[begin Raw records]

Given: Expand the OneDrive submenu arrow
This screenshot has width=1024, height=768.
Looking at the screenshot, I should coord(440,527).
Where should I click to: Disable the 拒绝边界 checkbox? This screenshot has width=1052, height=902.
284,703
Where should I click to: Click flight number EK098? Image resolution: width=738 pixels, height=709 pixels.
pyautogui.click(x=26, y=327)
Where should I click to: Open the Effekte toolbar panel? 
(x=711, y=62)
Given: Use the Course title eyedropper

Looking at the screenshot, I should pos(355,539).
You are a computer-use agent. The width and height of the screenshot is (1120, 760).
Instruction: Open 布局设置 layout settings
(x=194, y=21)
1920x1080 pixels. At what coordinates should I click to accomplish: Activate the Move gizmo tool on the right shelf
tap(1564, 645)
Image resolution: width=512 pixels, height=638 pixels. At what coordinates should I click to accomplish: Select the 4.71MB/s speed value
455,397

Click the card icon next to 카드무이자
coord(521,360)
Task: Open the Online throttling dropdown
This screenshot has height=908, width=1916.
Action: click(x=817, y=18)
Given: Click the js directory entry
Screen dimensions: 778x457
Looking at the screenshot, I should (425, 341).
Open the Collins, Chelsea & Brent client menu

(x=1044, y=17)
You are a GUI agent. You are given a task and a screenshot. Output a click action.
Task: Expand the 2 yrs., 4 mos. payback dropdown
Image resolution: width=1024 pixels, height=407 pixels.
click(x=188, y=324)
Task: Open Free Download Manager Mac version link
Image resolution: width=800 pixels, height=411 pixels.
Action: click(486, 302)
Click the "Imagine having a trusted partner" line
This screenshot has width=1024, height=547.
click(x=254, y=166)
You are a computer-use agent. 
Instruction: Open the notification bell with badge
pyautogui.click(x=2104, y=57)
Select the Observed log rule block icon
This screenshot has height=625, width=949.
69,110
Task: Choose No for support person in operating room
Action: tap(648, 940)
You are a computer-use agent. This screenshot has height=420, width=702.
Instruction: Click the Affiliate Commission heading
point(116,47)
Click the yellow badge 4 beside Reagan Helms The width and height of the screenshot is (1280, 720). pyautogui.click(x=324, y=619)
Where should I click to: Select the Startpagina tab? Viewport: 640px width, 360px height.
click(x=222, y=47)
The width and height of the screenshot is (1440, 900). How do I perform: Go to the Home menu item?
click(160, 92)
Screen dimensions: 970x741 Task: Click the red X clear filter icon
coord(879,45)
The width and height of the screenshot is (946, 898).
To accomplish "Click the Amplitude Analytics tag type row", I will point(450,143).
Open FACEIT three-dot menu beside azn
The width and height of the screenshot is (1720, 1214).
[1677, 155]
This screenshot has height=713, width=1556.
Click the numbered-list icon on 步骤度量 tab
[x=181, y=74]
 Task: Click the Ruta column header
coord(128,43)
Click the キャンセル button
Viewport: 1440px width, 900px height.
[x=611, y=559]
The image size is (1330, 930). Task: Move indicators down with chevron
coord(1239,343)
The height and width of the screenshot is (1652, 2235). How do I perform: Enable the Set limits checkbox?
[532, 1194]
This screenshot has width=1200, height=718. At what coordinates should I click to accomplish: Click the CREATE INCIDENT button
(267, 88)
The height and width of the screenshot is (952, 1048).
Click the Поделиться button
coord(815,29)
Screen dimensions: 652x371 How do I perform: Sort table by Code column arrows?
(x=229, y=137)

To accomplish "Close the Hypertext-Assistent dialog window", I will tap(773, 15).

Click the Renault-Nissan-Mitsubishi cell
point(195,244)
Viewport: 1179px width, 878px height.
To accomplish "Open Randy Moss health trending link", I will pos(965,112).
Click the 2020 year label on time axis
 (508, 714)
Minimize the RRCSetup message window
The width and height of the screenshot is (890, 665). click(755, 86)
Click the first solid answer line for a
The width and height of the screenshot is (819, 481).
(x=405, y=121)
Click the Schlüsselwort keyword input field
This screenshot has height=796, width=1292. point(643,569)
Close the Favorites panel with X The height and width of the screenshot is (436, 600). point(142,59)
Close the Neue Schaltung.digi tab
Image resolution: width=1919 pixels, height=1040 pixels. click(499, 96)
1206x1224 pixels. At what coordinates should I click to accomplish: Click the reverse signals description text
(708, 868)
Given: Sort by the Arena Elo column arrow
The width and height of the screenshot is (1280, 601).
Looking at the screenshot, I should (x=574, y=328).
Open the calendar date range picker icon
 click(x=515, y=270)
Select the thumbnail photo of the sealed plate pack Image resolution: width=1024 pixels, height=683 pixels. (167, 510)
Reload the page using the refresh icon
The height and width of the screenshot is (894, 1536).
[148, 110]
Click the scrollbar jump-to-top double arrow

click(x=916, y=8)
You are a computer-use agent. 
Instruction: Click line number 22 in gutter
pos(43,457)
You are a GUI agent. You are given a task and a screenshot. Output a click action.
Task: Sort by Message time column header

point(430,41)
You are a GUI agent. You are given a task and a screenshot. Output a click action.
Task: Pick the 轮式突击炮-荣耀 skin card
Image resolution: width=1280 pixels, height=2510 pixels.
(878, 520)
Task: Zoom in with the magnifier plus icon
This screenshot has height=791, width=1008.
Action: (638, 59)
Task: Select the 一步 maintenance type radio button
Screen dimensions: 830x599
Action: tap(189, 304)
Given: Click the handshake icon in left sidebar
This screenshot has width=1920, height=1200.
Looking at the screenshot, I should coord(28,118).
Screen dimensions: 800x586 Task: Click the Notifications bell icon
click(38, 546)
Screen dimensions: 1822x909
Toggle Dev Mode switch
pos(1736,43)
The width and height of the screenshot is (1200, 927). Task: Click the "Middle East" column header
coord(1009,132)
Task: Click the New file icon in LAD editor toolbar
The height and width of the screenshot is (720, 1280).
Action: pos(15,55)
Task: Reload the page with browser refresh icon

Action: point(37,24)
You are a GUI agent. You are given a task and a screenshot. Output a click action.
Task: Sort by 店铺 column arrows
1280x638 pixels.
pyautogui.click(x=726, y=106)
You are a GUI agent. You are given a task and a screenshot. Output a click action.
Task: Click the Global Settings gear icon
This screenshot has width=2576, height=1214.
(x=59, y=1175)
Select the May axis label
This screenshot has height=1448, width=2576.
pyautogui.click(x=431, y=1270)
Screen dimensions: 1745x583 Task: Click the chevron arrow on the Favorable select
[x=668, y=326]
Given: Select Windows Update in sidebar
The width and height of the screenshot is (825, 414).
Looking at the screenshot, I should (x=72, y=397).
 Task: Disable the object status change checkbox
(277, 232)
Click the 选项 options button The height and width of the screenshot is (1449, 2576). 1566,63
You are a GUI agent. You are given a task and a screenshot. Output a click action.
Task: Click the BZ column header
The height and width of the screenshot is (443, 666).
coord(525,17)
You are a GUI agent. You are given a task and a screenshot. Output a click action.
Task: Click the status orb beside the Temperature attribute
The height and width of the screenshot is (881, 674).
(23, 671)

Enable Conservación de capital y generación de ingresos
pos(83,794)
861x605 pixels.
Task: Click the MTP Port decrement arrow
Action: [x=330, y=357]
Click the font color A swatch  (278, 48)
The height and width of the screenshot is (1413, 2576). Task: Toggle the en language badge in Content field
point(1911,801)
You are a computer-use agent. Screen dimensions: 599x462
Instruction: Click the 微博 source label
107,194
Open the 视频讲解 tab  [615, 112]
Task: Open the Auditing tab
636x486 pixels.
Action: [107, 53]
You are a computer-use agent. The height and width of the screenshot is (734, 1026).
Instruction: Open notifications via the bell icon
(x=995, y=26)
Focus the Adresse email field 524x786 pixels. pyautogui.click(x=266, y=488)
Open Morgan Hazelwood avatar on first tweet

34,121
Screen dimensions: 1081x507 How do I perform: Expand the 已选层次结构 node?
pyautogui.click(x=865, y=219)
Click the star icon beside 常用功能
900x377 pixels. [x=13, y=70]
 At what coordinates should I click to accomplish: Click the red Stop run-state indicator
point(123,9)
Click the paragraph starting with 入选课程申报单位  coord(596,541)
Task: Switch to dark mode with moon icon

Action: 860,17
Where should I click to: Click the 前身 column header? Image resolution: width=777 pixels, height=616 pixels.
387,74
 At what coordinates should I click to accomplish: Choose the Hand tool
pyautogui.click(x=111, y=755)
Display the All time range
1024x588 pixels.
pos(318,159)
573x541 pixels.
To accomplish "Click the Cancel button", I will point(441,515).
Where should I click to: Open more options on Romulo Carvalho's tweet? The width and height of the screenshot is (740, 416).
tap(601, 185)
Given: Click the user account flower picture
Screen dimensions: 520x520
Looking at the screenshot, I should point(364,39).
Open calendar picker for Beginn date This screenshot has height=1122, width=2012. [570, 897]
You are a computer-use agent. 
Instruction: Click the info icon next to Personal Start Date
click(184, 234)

[end Raw records]

## Task to carry out
Reproduce the listing from the line containing "The height and width of the screenshot is (1652, 2235)." down to the line containing "pos(43,457)", swapping "Favorites panel" for "Bookmarks panel" and leaving everything else unchanged.

## Exercise answer
The height and width of the screenshot is (1652, 2235). How do I perform: Enable the Set limits checkbox?
[532, 1194]
This screenshot has width=1200, height=718. At what coordinates should I click to accomplish: Click the CREATE INCIDENT button
(267, 88)
The height and width of the screenshot is (952, 1048).
Click the Поделиться button
coord(815,29)
Screen dimensions: 652x371 How do I perform: Sort table by Code column arrows?
(x=229, y=137)

To accomplish "Close the Hypertext-Assistent dialog window", I will tap(773, 15).

Click the Renault-Nissan-Mitsubishi cell
point(195,244)
Viewport: 1179px width, 878px height.
To accomplish "Open Randy Moss health trending link", I will pos(965,112).
Click the 2020 year label on time axis
 (508, 714)
Minimize the RRCSetup message window
The width and height of the screenshot is (890, 665). click(755, 86)
Click the first solid answer line for a
The width and height of the screenshot is (819, 481).
(x=405, y=121)
Click the Schlüsselwort keyword input field
This screenshot has height=796, width=1292. point(643,569)
Close the Bookmarks panel with X The height and width of the screenshot is (436, 600). point(142,59)
Close the Neue Schaltung.digi tab
Image resolution: width=1919 pixels, height=1040 pixels. click(499, 96)
1206x1224 pixels. At what coordinates should I click to accomplish: Click the reverse signals description text
(708, 868)
Given: Sort by the Arena Elo column arrow
The width and height of the screenshot is (1280, 601).
Looking at the screenshot, I should (x=574, y=328).
Open the calendar date range picker icon
 click(x=515, y=270)
Select the thumbnail photo of the sealed plate pack Image resolution: width=1024 pixels, height=683 pixels. (167, 510)
Reload the page using the refresh icon
The height and width of the screenshot is (894, 1536).
[148, 110]
Click the scrollbar jump-to-top double arrow

click(x=916, y=8)
You are a computer-use agent. 
Instruction: Click line number 22 in gutter
pos(43,457)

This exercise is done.